# start of EXCERPT
Raw HTML fragments inside JSON should not be cleaned in place.

No parser stage should overwrite raw evidence.

This protects the project from later parser mistakes.

This also supports reproducible bug reports.

8. Parser Design

The parser should be a multi-stage pipeline.

Stage one reads JSON and maps known top-level fields.

Stage two parses HTML fragments into DOM trees.

Stage three converts DOM trees into display rule trees.

Stage four recognizes typed requirement expressions.

Stage five records unparsed fragments.

Stage six attaches provenance to every parsed result.

The JSON mapper should understand Kuali option objects.

The JSON mapper should preserve unknown fields.

The DOM parser should use an HTML parser, not regular expressions.

The display rule parser should understand list nesting.

The display rule parser should understand data-test rule markers.

The display rule parser should understand group headers.

The display rule parser should understand links to course records.

The display rule parser should understand links to program records.

The semantic parser should identify all-of groups.

The semantic parser should identify any-of groups.

The semantic parser should identify choose-k groups.

The semantic parser should identify course completion conditions.

The semantic parser should identify minimum grade conditions.

The semantic parser should identify academic progress conditions.

The semantic parser should identify enrolled-in-program conditions.

The semantic parser should identify unit pool requirements.

The semantic parser should identify subject and level range pools.

The semantic parser should identify antirequisite conflicts.

Any unmatched phrase should become an UnparsedRequirement.

Unparsed requirements are not parser failures.

Unparsed requirements are known unknowns.

Known unknowns must remain visible to validators and UI explanations.

9. Requirement Representation

Requirements should be represented as typed expression trees.

A requirement expression may be an all-of group.

A requirement expression may be an any-of group.

A requirement expression may be a choose-k group.

A requirement expression may be a unit threshold group.

A requirement expression may be an average threshold group.

A requirement expression may be a subject pool group.

A requirement expression may be a typed condition.

A requirement expression may be an unparsed requirement.

Each expression should have a stable local id.

Each expression should point to source item id.

Each expression should point to source field name.

Each expression should point to a DOM or text span when possible.

Each expression should store normalized display text.

Each condition should store referenced course ids when known.

Each condition should store referenced credential ids when known.

Each condition should store referenced subject codes when known.

Each condition should store numeric thresholds when known.

Each condition should store comparison operators when known.

Each condition should store whether it is required for enrollment or graduation.

Each condition should store whether it is positive or excluding.

Each expression should distinguish prerequisites from credential requirements.

Each expression should distinguish eligibility from completion.

Each expression should distinguish course credit from course listing.

10. Course and Credential Model

CourseListing represents a calendar-visible subject and number.
# end of EXCERPT
# start of DATASET CONTENT
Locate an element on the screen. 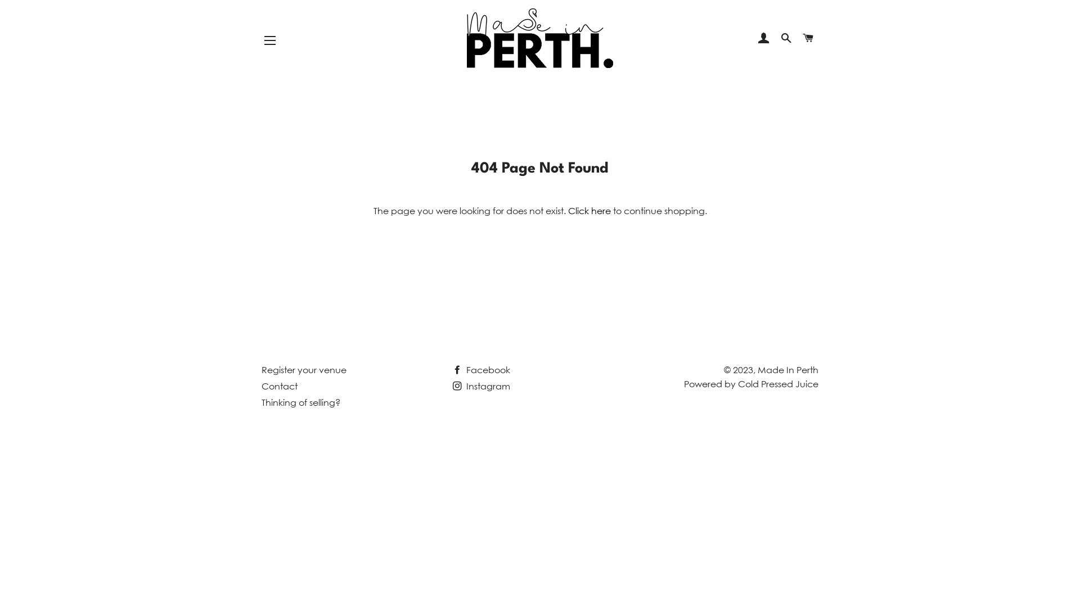  'Click here' is located at coordinates (588, 210).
# end of DATASET CONTENT
*WHAT IS ASKED:*
1. Rename "graduation" to "degree completion" in the parser design text, starting at "Each condition should store whether it is required" and ending at "eligibility from completion.", and give that passage back with the change.
2. Please say whether each statement agrees with the parser design text, answering yes or no and quoting the deciding words: (a) The DOM parser should rely on regular expressions. (b) Unparsed requirements count as parser failures. (c) The fourth stage of the pipeline recognizes typed requirement expressions.
The material is separate from the parser design text.

*EXERCISE SOLUTIONS:*
1.
Each condition should store whether it is required for enrollment or degree completion.

Each condition should store whether it is positive or excluding.

Each expression should distinguish prerequisites from credential requirements.

Each expression should distinguish eligibility from completion.

2.
(a) No: "The DOM parser should use an HTML parser, not regular expressions."
(b) No: "Unparsed requirements are not parser failures."
(c) Yes: "Stage four recognizes typed requirement expressions."